> _PROBLEM TO SOLVE_
After finding the line that contains "The width and height of the screenshot is (959, 476)." in the entries below, retype it and every following line precisely, the last included.

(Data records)
--- START ---
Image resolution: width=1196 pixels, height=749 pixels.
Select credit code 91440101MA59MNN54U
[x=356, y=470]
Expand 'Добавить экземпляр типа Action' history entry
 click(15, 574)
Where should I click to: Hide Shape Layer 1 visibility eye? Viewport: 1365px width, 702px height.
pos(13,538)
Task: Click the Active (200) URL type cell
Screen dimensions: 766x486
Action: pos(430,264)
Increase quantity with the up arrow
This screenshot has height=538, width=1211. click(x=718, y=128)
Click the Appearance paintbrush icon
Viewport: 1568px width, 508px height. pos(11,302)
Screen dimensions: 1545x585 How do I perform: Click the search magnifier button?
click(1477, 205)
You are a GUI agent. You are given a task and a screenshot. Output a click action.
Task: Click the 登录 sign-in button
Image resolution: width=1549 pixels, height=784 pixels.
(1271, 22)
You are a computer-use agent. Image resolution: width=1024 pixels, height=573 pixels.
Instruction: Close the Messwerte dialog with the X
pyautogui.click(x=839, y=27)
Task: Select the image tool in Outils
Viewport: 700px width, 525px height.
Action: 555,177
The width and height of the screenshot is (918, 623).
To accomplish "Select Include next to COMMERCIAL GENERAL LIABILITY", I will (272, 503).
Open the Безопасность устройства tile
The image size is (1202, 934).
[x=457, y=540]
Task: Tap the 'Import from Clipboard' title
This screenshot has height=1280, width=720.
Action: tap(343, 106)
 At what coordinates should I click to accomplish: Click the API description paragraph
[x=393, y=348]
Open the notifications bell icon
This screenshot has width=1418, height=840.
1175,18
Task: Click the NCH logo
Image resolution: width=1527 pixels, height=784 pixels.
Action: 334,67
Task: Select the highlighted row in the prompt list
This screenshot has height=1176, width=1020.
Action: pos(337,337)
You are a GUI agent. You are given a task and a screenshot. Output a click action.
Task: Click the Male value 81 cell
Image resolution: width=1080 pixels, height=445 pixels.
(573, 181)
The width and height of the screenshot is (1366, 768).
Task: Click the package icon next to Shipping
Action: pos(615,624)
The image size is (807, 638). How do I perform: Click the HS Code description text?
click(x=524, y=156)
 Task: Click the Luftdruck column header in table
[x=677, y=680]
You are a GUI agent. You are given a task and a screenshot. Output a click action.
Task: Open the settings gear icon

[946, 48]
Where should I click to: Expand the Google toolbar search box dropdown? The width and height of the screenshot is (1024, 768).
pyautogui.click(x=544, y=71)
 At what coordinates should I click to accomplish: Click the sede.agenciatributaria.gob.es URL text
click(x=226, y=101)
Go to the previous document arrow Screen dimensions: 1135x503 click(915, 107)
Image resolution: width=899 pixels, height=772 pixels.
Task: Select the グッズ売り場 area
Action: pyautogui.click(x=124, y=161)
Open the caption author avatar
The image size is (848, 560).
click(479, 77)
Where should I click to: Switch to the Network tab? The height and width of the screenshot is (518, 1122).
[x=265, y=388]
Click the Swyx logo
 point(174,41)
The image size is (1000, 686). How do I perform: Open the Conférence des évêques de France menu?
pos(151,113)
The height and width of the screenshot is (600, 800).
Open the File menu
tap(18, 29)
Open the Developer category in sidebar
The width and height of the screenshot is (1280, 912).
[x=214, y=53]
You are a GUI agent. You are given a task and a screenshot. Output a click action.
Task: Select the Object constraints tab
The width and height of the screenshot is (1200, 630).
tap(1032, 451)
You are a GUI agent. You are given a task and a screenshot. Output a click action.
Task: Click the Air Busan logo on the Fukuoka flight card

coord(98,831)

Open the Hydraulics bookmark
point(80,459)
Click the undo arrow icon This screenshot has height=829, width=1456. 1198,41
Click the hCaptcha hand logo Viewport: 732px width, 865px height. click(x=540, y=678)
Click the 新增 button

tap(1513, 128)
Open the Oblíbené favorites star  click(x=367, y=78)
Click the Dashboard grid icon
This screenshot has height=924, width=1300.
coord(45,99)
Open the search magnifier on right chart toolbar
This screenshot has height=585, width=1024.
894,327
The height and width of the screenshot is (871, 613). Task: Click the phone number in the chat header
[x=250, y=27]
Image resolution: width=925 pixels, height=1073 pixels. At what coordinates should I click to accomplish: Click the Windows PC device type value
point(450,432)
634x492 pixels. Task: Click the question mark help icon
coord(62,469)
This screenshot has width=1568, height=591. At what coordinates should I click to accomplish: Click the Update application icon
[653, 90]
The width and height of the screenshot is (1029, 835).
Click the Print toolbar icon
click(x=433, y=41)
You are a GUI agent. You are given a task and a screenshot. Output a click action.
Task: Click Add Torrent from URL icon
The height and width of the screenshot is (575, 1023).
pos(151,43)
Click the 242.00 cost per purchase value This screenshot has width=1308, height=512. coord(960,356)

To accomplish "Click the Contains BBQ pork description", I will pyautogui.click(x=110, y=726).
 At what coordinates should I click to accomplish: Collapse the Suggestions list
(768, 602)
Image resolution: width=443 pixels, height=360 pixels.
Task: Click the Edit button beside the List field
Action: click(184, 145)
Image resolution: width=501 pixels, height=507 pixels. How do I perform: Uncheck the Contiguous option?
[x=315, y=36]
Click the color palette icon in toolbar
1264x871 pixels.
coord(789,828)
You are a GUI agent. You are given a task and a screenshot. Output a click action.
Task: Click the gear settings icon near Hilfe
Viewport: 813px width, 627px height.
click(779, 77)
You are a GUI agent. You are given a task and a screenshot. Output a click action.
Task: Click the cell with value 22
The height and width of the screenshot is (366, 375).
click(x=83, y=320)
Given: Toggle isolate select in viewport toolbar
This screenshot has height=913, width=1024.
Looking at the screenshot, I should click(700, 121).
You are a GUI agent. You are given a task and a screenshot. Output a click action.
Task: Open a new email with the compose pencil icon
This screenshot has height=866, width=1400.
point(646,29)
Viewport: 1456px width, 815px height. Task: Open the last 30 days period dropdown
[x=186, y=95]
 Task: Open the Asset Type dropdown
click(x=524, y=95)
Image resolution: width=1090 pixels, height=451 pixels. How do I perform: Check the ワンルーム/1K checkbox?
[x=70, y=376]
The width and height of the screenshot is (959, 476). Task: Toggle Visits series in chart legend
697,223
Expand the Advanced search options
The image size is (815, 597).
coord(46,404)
--- END ---
> _REPLY_
The width and height of the screenshot is (959, 476). Task: Toggle Visits series in chart legend
697,223
Expand the Advanced search options
The image size is (815, 597).
coord(46,404)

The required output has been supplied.